Memikat Dunia Dengan Aroma Kopi Khas Indonesia
Sahabat Cyber, Kopi tidak hanya memberi pengalaman rasa tetapi juga identitas budaya bagi Indonesia. Begitulah pesan yang diangkat oleh Budi Kurniawan dalam film dokumenter berjudul “Biji Kopi Indonesia”, yang dalam judul internasionalnya yaitu “Aroma of Heaven”.
Budi butuh waktu tiga tahun untuk melaksanakan riset mendalam ihwal catatan alur sejarah kopi Indonesia.
“Sekitar 300 tahun, kopi Indonesia telah berkembang, tetapi rasanya belum ada perjalanan visual yang utuh ihwal sejarah kopi Indonesia,” kata Budi ihwal alasannya menciptakan film ihwal kopi Indonesia.
Film itu membawa penonton ke tempat kopi mulai dikembangkan, menyerupai Desa Doro di Pekalongan, Jawa Tengah. Belanda pernah membangun pabrik pengolahan kopi di desa itu dan pada 1878 membangun pipa penggelontor biji kopi yang tersembunyi di bawah tanah. Dari sanalah kopi Indonesia kemudian mengalir hingga ke Eropa.

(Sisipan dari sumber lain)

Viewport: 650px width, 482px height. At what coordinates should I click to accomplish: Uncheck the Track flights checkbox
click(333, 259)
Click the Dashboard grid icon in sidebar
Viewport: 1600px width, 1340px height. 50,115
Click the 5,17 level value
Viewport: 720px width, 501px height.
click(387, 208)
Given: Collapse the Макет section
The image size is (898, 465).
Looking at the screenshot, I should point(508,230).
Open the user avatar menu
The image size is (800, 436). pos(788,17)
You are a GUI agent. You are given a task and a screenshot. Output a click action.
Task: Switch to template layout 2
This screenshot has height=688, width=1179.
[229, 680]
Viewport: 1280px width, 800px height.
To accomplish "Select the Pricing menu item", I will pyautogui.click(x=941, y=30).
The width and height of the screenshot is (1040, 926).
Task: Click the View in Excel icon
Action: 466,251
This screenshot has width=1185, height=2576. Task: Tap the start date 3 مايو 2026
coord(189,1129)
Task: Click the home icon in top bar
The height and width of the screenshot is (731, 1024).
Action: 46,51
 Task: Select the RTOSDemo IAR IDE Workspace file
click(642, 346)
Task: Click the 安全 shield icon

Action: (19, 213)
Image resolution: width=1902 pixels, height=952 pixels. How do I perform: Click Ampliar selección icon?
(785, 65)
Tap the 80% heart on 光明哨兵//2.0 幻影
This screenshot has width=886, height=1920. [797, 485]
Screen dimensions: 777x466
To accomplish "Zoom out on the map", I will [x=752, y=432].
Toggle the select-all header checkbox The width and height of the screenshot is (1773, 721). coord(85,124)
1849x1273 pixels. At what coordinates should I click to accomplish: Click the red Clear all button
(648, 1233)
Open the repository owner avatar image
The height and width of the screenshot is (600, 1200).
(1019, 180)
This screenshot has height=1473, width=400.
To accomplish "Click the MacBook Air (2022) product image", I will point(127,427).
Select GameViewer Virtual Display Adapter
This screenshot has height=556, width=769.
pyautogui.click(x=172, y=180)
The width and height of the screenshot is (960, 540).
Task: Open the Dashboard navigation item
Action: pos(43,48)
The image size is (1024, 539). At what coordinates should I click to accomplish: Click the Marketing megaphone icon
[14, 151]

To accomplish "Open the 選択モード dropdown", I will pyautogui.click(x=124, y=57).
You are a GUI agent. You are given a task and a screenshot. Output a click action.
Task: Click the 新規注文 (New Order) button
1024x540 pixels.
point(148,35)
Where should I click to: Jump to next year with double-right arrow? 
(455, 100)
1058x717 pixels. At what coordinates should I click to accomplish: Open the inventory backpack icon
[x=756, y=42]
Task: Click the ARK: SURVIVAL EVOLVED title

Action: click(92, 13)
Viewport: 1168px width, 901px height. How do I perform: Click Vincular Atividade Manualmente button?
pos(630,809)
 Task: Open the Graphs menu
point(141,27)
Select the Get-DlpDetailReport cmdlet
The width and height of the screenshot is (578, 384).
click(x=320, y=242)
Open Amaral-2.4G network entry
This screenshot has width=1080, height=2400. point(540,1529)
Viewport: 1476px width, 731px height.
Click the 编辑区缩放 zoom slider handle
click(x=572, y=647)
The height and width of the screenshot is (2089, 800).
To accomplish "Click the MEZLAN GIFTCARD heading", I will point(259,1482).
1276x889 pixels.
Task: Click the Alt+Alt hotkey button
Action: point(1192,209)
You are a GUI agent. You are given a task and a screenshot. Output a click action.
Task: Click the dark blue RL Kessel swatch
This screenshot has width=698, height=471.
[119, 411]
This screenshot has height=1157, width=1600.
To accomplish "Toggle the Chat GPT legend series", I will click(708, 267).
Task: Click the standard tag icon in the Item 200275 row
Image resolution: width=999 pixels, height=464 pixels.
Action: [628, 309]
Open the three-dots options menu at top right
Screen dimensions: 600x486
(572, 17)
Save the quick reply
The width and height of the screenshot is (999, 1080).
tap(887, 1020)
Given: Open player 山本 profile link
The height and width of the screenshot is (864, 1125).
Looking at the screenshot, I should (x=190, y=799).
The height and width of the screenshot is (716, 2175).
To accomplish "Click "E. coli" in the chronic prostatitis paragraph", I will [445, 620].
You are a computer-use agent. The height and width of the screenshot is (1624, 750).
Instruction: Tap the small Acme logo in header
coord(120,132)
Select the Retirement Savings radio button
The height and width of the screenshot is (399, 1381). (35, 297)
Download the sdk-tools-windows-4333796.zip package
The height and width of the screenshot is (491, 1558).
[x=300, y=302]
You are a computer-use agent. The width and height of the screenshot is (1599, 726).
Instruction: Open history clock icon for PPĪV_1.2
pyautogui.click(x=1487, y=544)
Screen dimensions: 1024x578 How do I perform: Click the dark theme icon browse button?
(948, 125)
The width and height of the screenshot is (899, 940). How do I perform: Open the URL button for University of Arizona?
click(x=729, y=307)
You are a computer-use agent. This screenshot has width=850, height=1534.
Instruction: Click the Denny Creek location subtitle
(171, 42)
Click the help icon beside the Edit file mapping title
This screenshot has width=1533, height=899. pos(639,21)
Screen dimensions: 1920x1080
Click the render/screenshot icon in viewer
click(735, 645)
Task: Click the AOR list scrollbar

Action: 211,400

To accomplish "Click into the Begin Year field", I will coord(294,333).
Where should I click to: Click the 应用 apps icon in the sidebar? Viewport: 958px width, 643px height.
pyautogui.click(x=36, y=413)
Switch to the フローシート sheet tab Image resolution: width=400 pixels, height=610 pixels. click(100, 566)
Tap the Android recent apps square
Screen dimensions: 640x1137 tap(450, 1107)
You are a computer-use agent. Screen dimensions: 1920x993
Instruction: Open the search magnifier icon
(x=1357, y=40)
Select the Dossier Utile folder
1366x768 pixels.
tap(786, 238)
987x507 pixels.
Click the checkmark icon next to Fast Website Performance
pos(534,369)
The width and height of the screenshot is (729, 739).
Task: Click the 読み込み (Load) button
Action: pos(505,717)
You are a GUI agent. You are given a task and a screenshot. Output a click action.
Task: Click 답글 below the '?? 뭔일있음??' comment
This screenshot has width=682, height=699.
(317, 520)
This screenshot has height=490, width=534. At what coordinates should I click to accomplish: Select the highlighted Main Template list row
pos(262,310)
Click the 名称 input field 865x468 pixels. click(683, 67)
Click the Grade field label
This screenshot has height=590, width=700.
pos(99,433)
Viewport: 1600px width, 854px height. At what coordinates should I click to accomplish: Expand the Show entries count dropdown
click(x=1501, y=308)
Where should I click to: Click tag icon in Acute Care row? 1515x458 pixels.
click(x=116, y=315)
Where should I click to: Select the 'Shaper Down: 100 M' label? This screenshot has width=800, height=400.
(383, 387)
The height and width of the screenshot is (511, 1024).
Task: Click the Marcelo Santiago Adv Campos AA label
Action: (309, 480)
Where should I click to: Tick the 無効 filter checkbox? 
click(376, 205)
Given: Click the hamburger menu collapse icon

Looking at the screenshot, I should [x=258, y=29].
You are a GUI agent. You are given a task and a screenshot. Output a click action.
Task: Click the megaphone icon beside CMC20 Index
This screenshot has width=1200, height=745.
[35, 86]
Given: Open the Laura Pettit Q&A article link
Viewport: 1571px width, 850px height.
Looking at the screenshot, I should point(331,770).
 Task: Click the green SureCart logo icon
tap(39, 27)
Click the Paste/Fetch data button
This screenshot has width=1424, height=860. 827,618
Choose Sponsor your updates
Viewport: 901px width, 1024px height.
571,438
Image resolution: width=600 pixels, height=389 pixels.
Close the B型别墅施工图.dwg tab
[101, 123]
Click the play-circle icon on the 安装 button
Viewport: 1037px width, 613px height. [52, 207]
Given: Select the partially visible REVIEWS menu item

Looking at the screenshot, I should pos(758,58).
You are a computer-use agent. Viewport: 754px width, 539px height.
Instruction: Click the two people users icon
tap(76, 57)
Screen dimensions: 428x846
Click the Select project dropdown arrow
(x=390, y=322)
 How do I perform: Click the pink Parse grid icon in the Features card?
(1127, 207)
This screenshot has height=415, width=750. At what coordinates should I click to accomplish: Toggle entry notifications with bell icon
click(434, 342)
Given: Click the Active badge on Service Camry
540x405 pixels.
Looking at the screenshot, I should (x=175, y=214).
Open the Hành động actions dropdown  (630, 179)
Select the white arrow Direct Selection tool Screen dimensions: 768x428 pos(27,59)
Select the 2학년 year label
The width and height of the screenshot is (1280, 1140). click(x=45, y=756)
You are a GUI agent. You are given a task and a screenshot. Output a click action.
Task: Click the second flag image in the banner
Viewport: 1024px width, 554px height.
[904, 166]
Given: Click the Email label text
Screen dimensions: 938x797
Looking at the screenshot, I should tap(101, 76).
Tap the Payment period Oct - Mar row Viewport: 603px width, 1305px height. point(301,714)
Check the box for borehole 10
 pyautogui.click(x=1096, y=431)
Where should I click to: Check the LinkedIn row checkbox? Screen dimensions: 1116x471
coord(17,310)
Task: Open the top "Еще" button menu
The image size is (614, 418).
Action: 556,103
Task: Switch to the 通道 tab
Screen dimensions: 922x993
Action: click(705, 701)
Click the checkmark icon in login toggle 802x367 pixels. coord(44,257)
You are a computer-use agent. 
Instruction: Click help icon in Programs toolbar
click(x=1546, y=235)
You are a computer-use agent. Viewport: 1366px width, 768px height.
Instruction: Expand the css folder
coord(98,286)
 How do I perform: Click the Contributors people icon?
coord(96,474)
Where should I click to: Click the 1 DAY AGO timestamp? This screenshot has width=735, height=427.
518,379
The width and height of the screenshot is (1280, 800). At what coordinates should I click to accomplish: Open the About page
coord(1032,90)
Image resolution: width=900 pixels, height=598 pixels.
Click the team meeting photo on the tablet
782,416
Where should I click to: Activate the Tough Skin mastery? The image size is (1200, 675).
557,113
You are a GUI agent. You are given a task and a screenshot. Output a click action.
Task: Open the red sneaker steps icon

Pada era 18, kopi Jawa sangat populer. Nama Jawa kemudian menempel dengan kopi.
“Saking populernya, dulu secangkir kopi itu disebut a cup of Java,” ujar guru besar Antropologi dari Universitas Gajah Mada Yogyakarta, Pujo Semedi, di film itu.
Pujo menyampaikan kepopuleran Kopi Jawa terus melesat hingga era 19 akhir. “Dalam kurun dua abad, Jawa berubah menjadi produsen kopi terbesar di dunia,” ungkap Pujo.
Dari perkebunan kopi yang jauh dari hiruk pikuk kota, aroma kopi Indonesia hingga ke gerai-gerai kopi di seluruh dunia. Namun popularitas kopi-kopi Indonesia tidak lantas berbanding lurus dengan kesejahteraan petani dan pekebun kopi Indonesia.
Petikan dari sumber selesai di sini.